> [DATASET CONTENT]:

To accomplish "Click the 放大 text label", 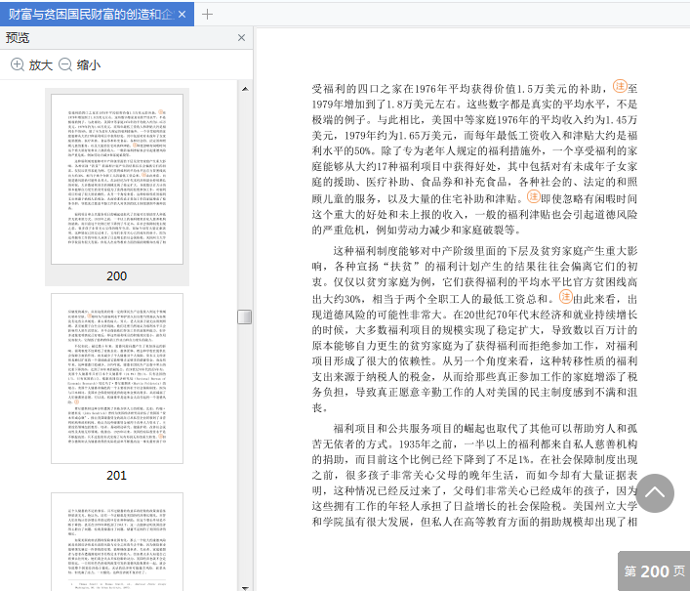I will point(40,64).
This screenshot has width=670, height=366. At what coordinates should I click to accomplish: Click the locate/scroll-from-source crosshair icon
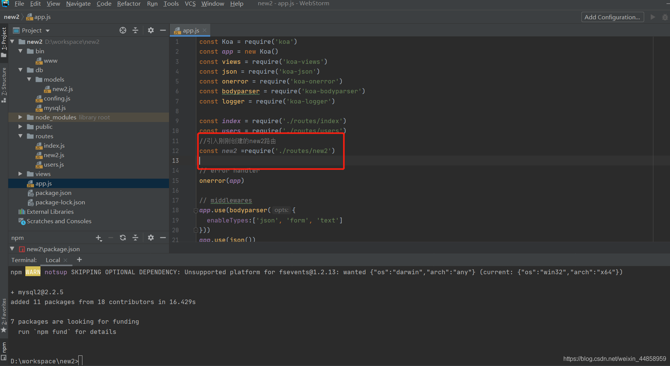click(123, 31)
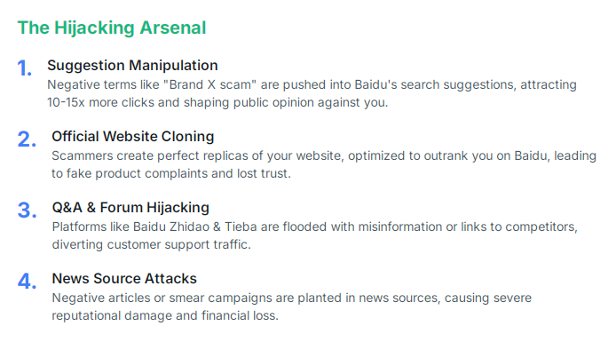Click the 'Baidu Zhidao & Tieba' mention
The height and width of the screenshot is (342, 616).
195,227
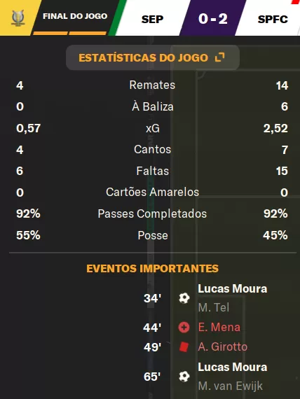Click the xG statistic label
Image resolution: width=300 pixels, height=399 pixels.
point(152,128)
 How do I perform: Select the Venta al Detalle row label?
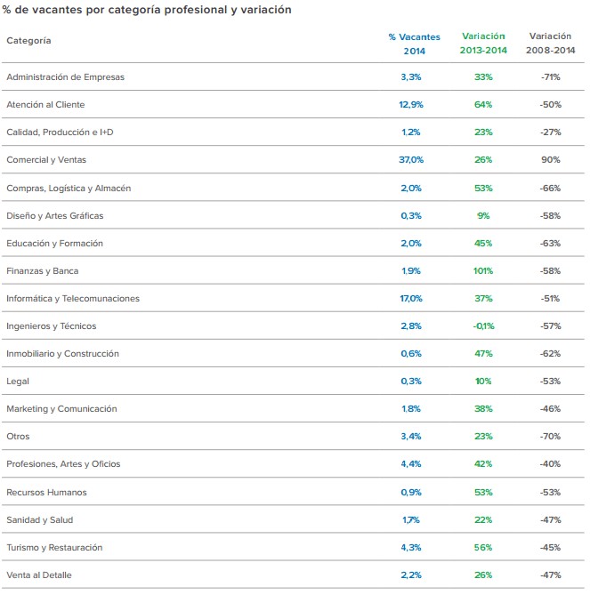[x=38, y=575]
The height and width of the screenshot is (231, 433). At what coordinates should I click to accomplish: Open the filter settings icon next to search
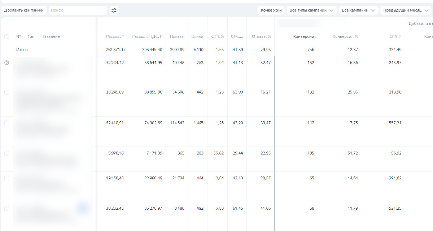point(114,10)
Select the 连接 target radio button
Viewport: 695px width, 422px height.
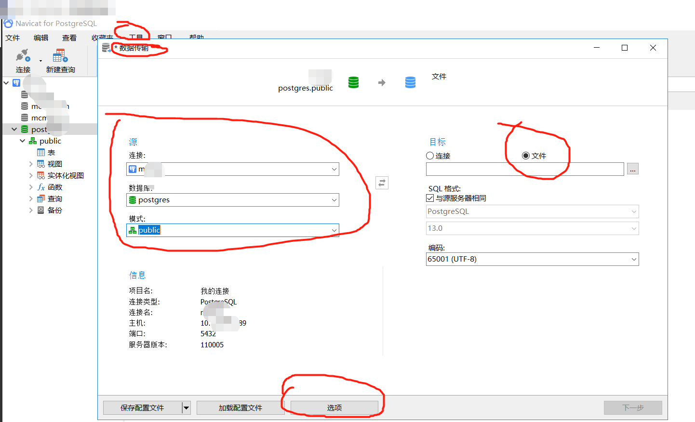(429, 156)
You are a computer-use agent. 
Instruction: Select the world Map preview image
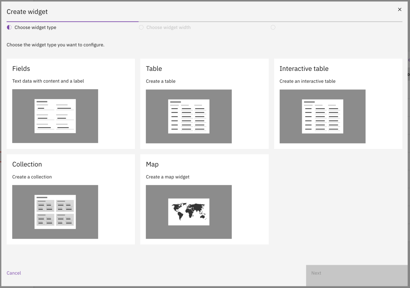(x=189, y=212)
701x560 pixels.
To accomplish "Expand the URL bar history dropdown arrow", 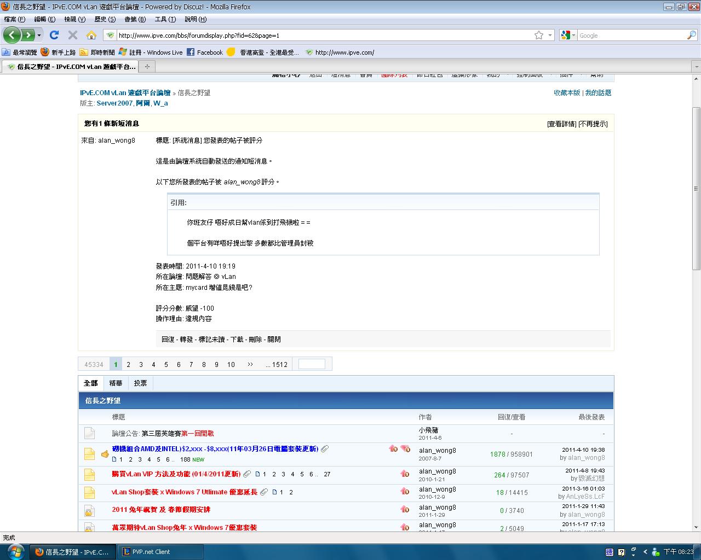I will [x=550, y=35].
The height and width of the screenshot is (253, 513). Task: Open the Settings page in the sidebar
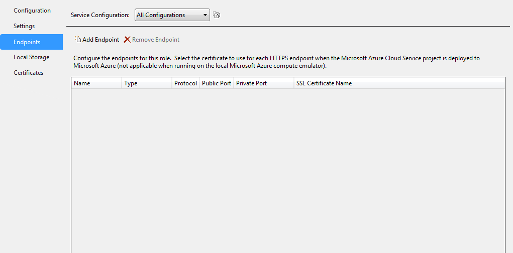click(x=24, y=26)
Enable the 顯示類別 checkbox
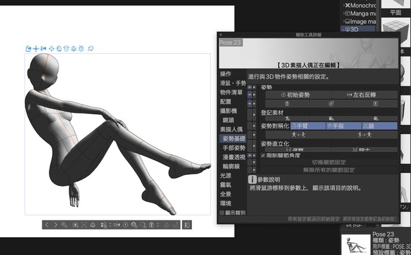The width and height of the screenshot is (411, 255). tap(222, 213)
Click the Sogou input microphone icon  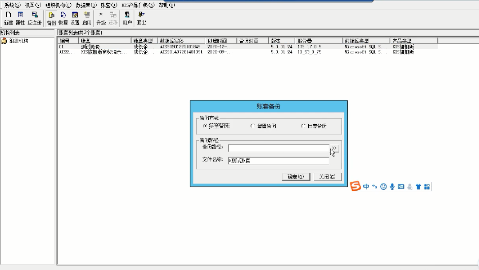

> [WORK INSTRUCTION]:
Leave out the pictures, and please output only the lines from the line that contains "The height and width of the screenshot is (253, 513)." through the end of the data, both ends included.

> [SOLVED PROBLEM]:
The height and width of the screenshot is (253, 513). Task: Open the Settings page in the sidebar
click(x=24, y=26)
Enable the 顯示類別 checkbox
The width and height of the screenshot is (411, 255). tap(222, 213)
Click the Sogou input microphone icon  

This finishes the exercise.